Textausschnitt ::
So beeindruckend die Evolution von Large Language Models (LLMs) - so ausufernd ist auch der Hype um sie. Forscher von Microsoft befeuern letzteres auch noch mit der Behauptung, Open AIs GPT-4-Modell wäre "ein Funken von Artificial General Intelligence". Es scheint fast, als würde man bei Microsoft die Nachteile generativer künstlicher Intelligenz bewusst ausblenden: LLMs tendieren zu Halluzinationen, sind für Strategiespiele wie Schach und Go nicht gut geeignet, haben mit Mathematik Probleme und generieren Programmcode, der potenziell verbuggt ist. Das soll nicht heißen, dass große Sprachmodelle nur Hype sind - im Gegenteil. Aber in Sachen Generative AI wären vielfältige Perspektiven und weniger Übertreibung angebracht.
Wie KI-Experte und Tech-Journalist Craig Smith in einem Artikel auf IEEE Spectrum zusammenfasst, argumentieren etwa Yann LeCun (Meta) und Geoff Hinton (Ex-Google), dass Large Language Models ein grundlegendes Problem plagt. Es fehle den großen Sprachmodellen an nicht-linguistischem Wissen, was für das Verständnis der zugrundeliegenden Realität, die die Sprache beschreibt, entscheidend sei. Und Matthew Lodge, CEO beim KI-Anbieter Diffblue, sagte kürzlich auf der QCon 2023 in London: "Kleine, schnelle und kostengünstige Reinforcement-Learning-Modelle schöagen riesige LLMs mit hundert Milliarden Parametern bei allen möglichen Aufgaben."
Es stellt sich die Frage: Suchen wir an den falschen Stellen nach KI-Gold - beziehungsweise schaden wir uns mit einem übermäßigen LLM-Fokus selbst?
The Reinforcement Games
Nehmen wir das bereits erwähnte Beispiel der Strategiespiele: Levy Rozman, internationaler Schachmeister, veröffentlichte auf seinem YouTube-Kanal ein Video, in dem er detailliert erklärt, wie dumm sich ChatGPT im Vergleich zur aktuell besten Schachsoftware Stockfish anstellt:
Es ist nur einer von vielen Beweisen dafür, dass Gen AI in der Praxis manchmal weit hinter dem Hype zurückbleibt.

Ausgangsdaten ::
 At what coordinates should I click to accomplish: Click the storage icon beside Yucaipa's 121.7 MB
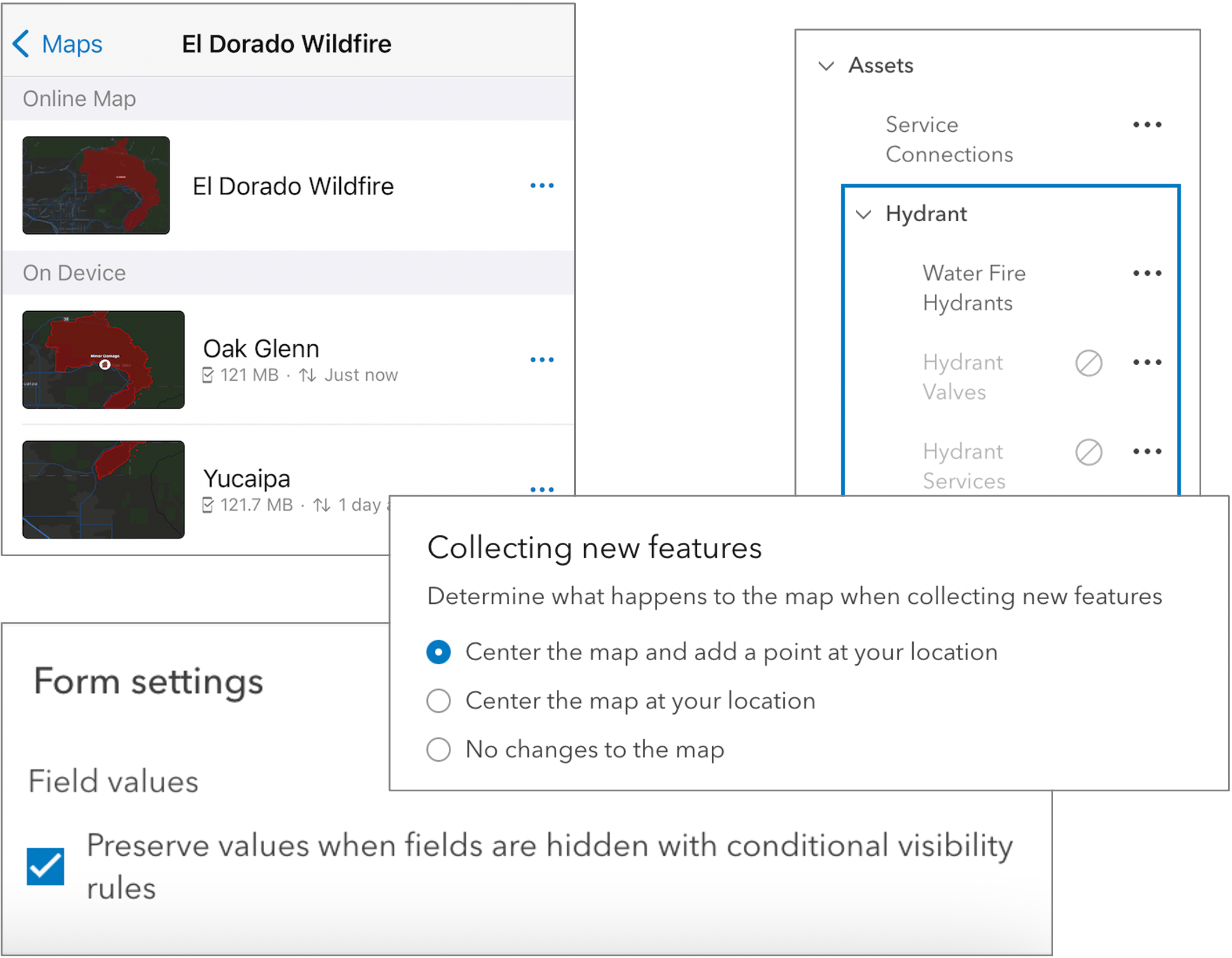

Aufgaben ::
- a) Gib den Teil des Textausschnitts, der mit den Worten „Wie KI-Experte und" beginnt und mit „übermäßigen LLM-Fokus selbst?" endet, noch einmal wieder. Ersetze darin „KI-Gold" durch „KI-Potenzial".
- b) Welche Schachsoftware bezeichnet der Textausschnitt als die aktuell beste?
- c) Prüfe, ob die folgenden Aussagen mit dem Textausschnitt übereinstimmen: (i) Levy Rozman ist internationaler Schachmeister. (ii) Matthew Lodge sprach auf der QCon 2023 in Berlin. (iii) Yann LeCun und Geoff Hinton zufolge fehlt großen Sprachmodellen nicht-linguistisches Wissen.

Lösungen ::
- a)
Wie KI-Experte und Tech-Journalist Craig Smith in einem Artikel auf IEEE Spectrum zusammenfasst, argumentieren etwa Yann LeCun (Meta) und Geoff Hinton (Ex-Google), dass Large Language Models ein grundlegendes Problem plagt. Es fehle den großen Sprachmodellen an nicht-linguistischem Wissen, was für das Verständnis der zugrundeliegenden Realität, die die Sprache beschreibt, entscheidend sei. Und Matthew Lodge, CEO beim KI-Anbieter Diffblue, sagte kürzlich auf der QCon 2023 in London: "Kleine, schnelle und kostengünstige Reinforcement-Learning-Modelle schöagen riesige LLMs mit hundert Milliarden Parametern bei allen möglichen Aufgaben."
Es stellt sich die Frage: Suchen wir an den falschen Stellen nach KI-Potenzial - beziehungsweise schaden wir uns mit einem übermäßigen LLM-Fokus selbst?

- b) Stockfish

- c)
(i) Ja: „Levy Rozman, internationaler Schachmeister"
(ii) Nein: „sagte kürzlich auf der QCon 2023 in London"
(iii) Ja: „Es fehle den großen Sprachmodellen an nicht-linguistischem Wissen"